How to Achieve the Theoretical Maximum of 4 Flops Per Cycle

How do I achieve the theoretical maximum of 4 FLOPs per cycle?

floating point operations per cycle - intel

Nehalem is capable of executing 4 DP or 8 SP FLOP/cycle. This is accomplished using SSE, which operates on packed floating point values, 2/register in DP and 4/register in SP. In order to achieve 4 DP FLOP/cycle or 8 SP FLOP/cycle the core has to execute 2 SSE instructions per cycle. This is accomplished by executing a MULDP and an ADDDP (or a MULSP and an ADDSP) per cycle. The reason this is possible is because Nehalem has separate execution units for SSE multiply and SSE add, and these units are pipelined so that the throughput is one multiply and one add per cycle. Multiplies are in the multiplier pipeline for 4 cycles in SP and 5 cycles in DP. Adds are in the pipeline for 3 cycles independent of SP/DP. The number of cycles in the pipeline is known as the latency. To compute peak FLOP/cycle all you need to know is the throughput. So with a throughput of 1 SSE vector instruction/cycle for both the multiplier and the adder (2 execution units) you have 2 x 2 = 4 FLOP/cycle in DP and 2 x 4 = 8 FLOP/cycle in SP. To actually sustain this peak throughput you need to consider latency (so you have at least as many independent operations in the pipeline as the depth of the pipeline) and you need to consider being able to feed the data fast enough. Nehalem has an integrated memory controller capable of very high bandwidth from memory which it can achieve if the data prefetcher correctly anticipates the access pattern of the data (sequentially loading from memory is a trivial pattern that it can anticipate). Typically there isn't enough memory bandwidth to sustain feeding all cores with data at peak FLOP/cycle, so some amount of reuse of the data from the cache is necessary in order to sustain peak FLOP/cycle.

Details on where you can find information on the number of independent execution units and their throughput and latency in cycles follows.

See page 105 8.9 Execution units of this document

http://www.agner.org/optimize/microarchitecture.pdf

It says that for Nehalem

The floating point multiplier on port 0 has a latency of 4 for single precision and 5 for double and long double precision. The throughput of the floating point multiplier is 1 operation per clock cycle, except for long double precision on Core2. The floating point adder is connected to port 1. It has a latency of 3 and is fully pipelined.

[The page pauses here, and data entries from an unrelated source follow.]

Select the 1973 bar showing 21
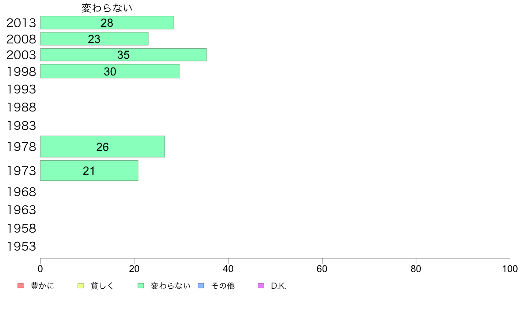Viewport: 522px width, 323px height. point(89,171)
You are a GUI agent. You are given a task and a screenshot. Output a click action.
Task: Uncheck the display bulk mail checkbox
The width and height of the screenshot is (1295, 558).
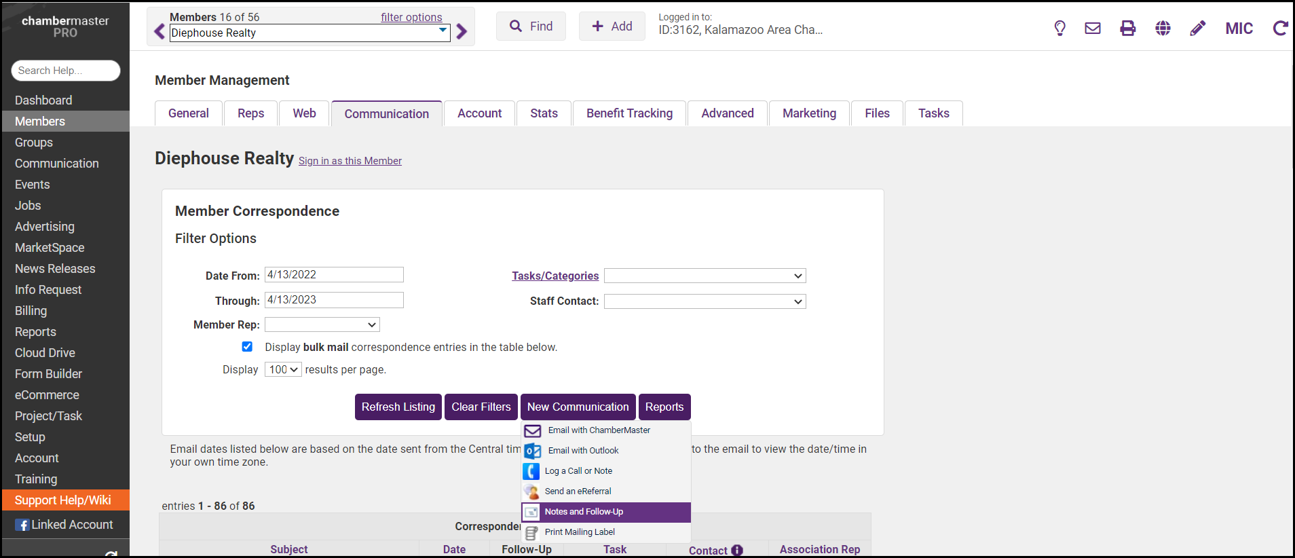[247, 347]
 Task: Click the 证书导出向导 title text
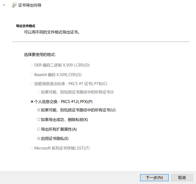30,5
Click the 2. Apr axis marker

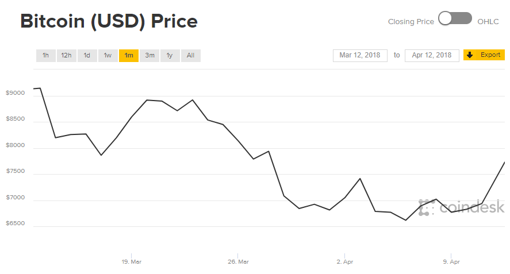coord(345,261)
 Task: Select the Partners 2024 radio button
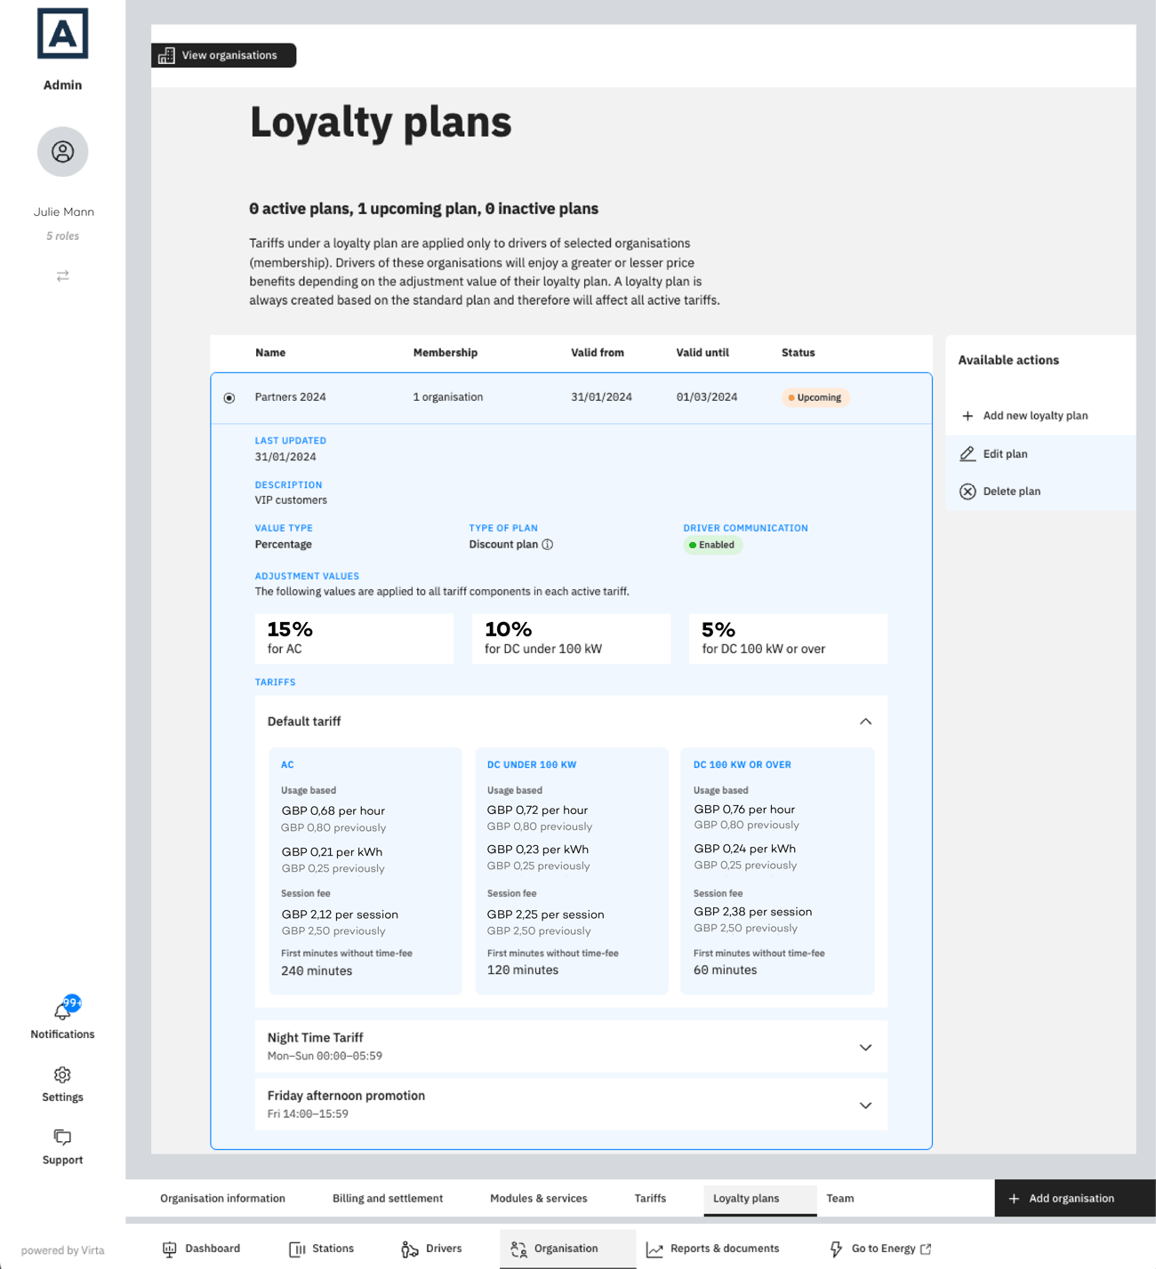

In order to get 8 SP FLOP/cycle you need 4 SP ADD/cycle and 4 SP MUL/cycle. The adder and the multiplier are on separate execution units, and dispatch out of separate ports, each can execute on 4 SP packed operands simultaneously using SSE packed (vector) instructions (4x32bit = 128bits). Both have throughput of 1 operation per clock cycle. In order to get that throughput, you need to consider the latency... how many cycles after the instruction issues before you can use the result.. so you have to issue several independent instructions to cover the latency. The multiplier in single precision has a latency of 4 and the adder of 3.

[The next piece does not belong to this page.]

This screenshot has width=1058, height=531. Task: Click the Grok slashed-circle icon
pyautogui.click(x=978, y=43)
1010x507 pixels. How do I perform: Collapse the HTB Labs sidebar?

You can find these same throughput and latency numbers for Nehalem in the Intel Optimization guide, table C-15a

http://www.intel.com/content/www/us/en/architecture-and-technology/64-ia-32-architectures-optimization-manual.html

Over theoretical peak FLOPS benchmark

According to Intel® Intrinsics Guide _mm_mul_ps, _mm_add_ps, _mm_sub_ps have Throughput=1 for your CPUID 06_17 (as you noted).

In different sources I saw different throughput meanings. In some places it was clock/instruction, in others it was the inverse (of course, while we have 1 - it does not matter).

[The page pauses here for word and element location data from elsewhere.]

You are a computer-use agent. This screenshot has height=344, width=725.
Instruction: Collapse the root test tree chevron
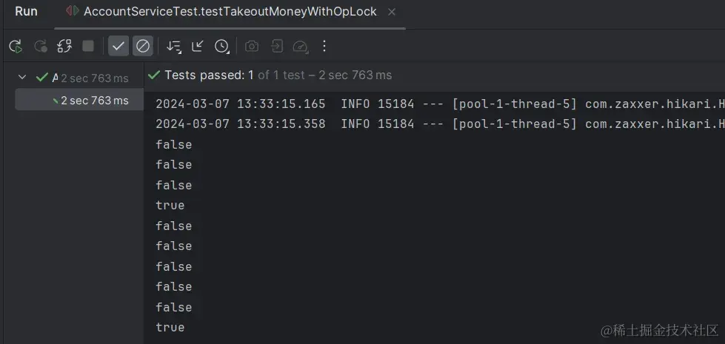click(22, 78)
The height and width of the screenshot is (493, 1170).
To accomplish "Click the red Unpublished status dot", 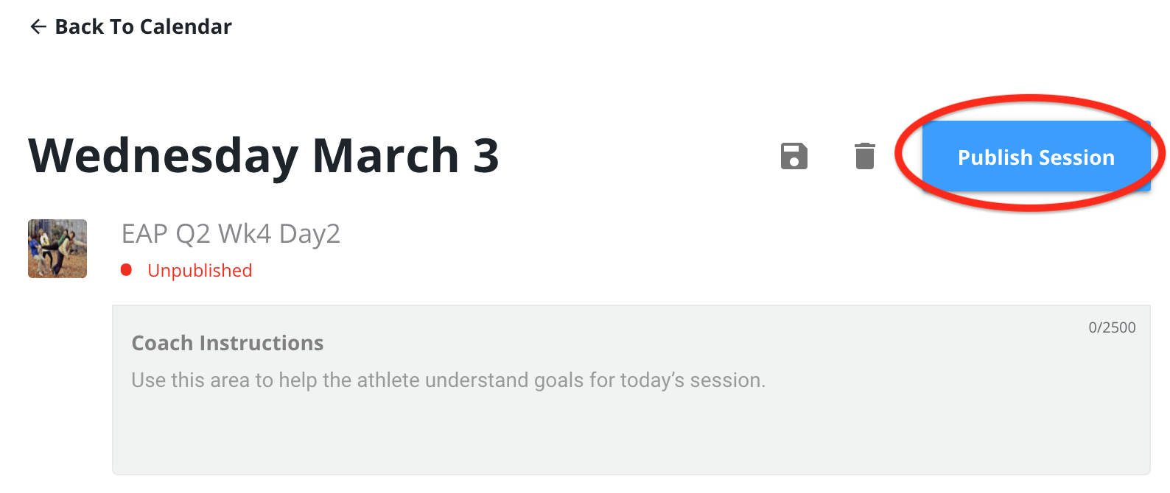I will [126, 270].
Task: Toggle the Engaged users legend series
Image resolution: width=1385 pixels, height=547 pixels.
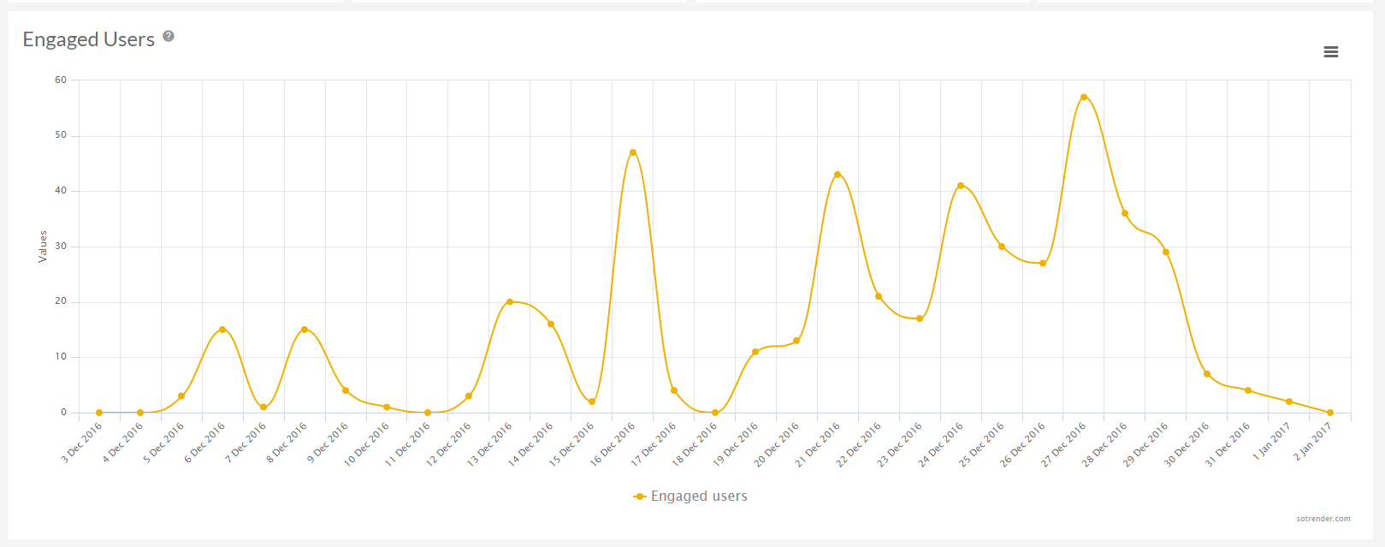Action: (699, 496)
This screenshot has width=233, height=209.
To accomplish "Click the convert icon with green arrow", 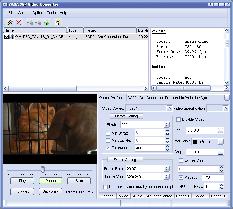I will pyautogui.click(x=46, y=22).
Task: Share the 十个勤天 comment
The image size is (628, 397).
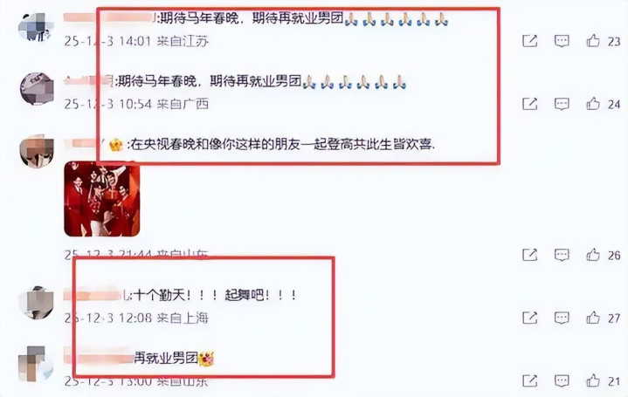Action: [530, 318]
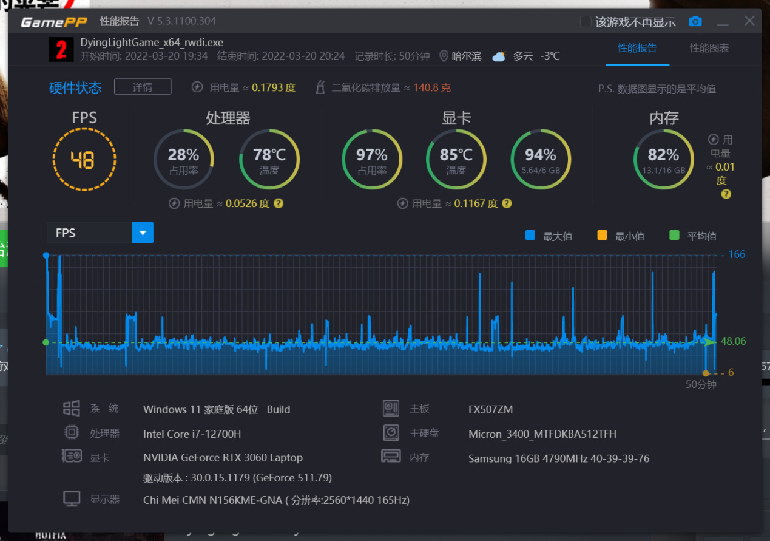Click the minimum FPS marker on the chart

pyautogui.click(x=705, y=373)
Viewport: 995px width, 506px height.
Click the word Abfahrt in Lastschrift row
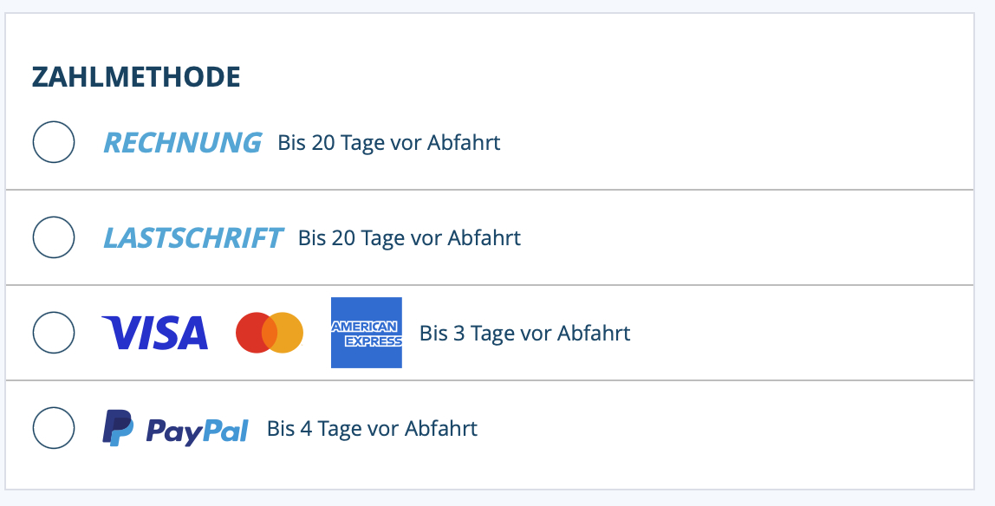(x=484, y=238)
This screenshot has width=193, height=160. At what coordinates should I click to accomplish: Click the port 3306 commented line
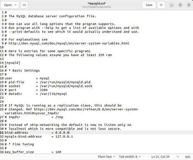point(26,90)
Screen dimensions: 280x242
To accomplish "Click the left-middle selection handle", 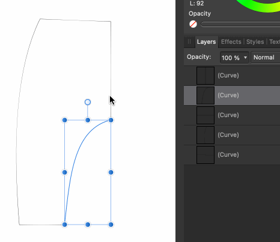I will point(64,172).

According to "Intel® 64 and IA-32 Architectures Optimization Reference Manual" definition of Throughput is:

Throughput — The number of clock cycles required to wait before the issue ports are free to accept the same instruction again. For many instructions, the throughput of an instruction can be significantly less than its latency.

According to "C.3.2 Table Footnotes":

— The FP_ADD unit handles x87 and SIMD floating-point add and subtract operation.

— The FP_MUL unit handles x87 and SIMD floating-point multiply operation.

I.e. additions/subtractions and multiplications are executed on different execution units.

FP_ADD and FP_MUL execution units are connected to different Dispatch Ports (at bottom of picture):

Intel Core microarchitecture (wikipedia)

The scheduler can dispatch instructions to several ports every cycle.

Multiplication and addition execution units can perform operations in parallel. So theoretical GFLOPS on one core of your processor is:

sse_packet_size = 4
instructions_per_cycle = 2
clock_rate_ghz = 2.66
sse_packet_size * instructions_per_cycle * clock_rate_ghz = 21.28GFLOPS

So, you are closely approaching the theoretical peak with your 18.4GFLOPS.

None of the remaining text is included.